● **Exercise brief**
For the entries below, the result should be an exact transcription of the lines from the one with "Select the 6 Feb – 14 Feb date option" up to and including the one with "Task: Click the Extensions Search input field", and only those.

● **Dataset records**
━━━━

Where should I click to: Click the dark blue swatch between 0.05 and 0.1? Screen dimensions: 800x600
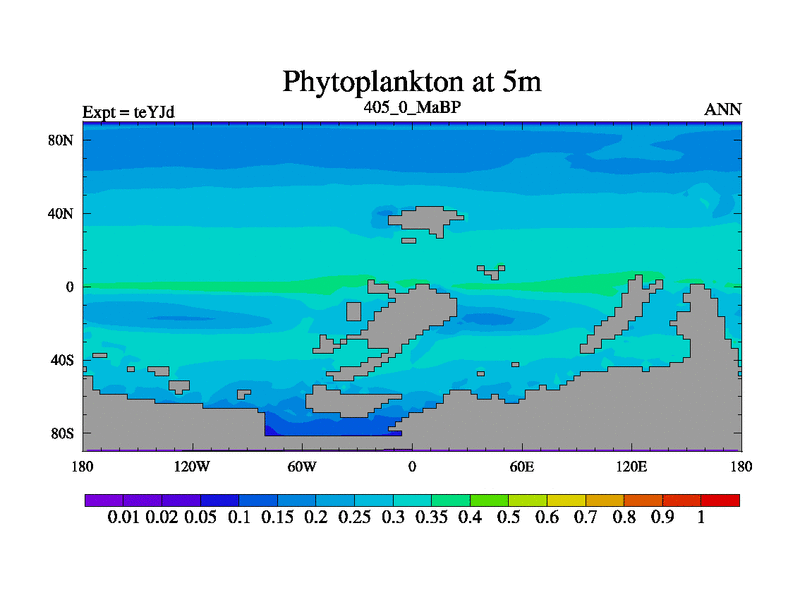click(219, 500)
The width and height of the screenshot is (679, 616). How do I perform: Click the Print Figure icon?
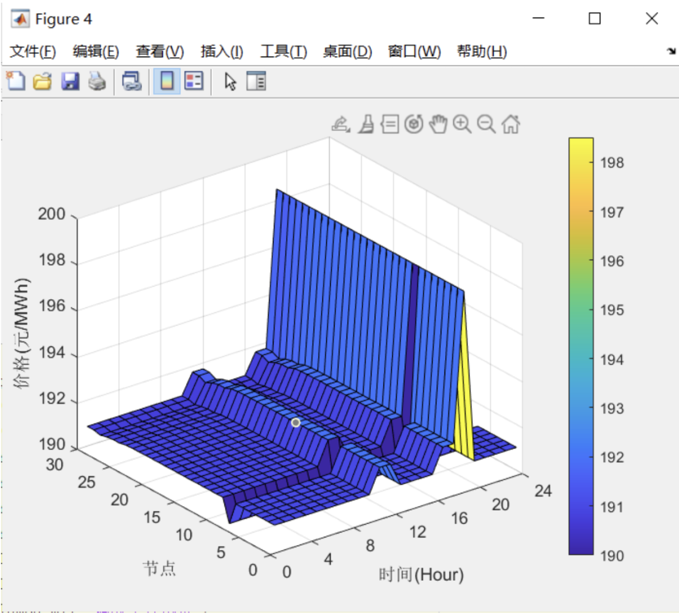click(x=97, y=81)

━━━━

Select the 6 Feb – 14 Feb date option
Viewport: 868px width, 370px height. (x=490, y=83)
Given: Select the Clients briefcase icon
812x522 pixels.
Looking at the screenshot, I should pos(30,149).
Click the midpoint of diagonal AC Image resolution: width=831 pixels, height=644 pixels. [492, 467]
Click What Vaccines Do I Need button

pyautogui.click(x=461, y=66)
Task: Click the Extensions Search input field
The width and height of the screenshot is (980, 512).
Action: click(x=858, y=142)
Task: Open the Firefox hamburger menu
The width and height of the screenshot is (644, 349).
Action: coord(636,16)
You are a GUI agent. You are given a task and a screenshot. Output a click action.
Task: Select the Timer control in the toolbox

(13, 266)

━━━━

● **Answer to this problem**
Select the 6 Feb – 14 Feb date option
Viewport: 868px width, 370px height. (x=490, y=83)
Given: Select the Clients briefcase icon
812x522 pixels.
Looking at the screenshot, I should pos(30,149).
Click the midpoint of diagonal AC Image resolution: width=831 pixels, height=644 pixels. [492, 467]
Click What Vaccines Do I Need button

pyautogui.click(x=461, y=66)
Task: Click the Extensions Search input field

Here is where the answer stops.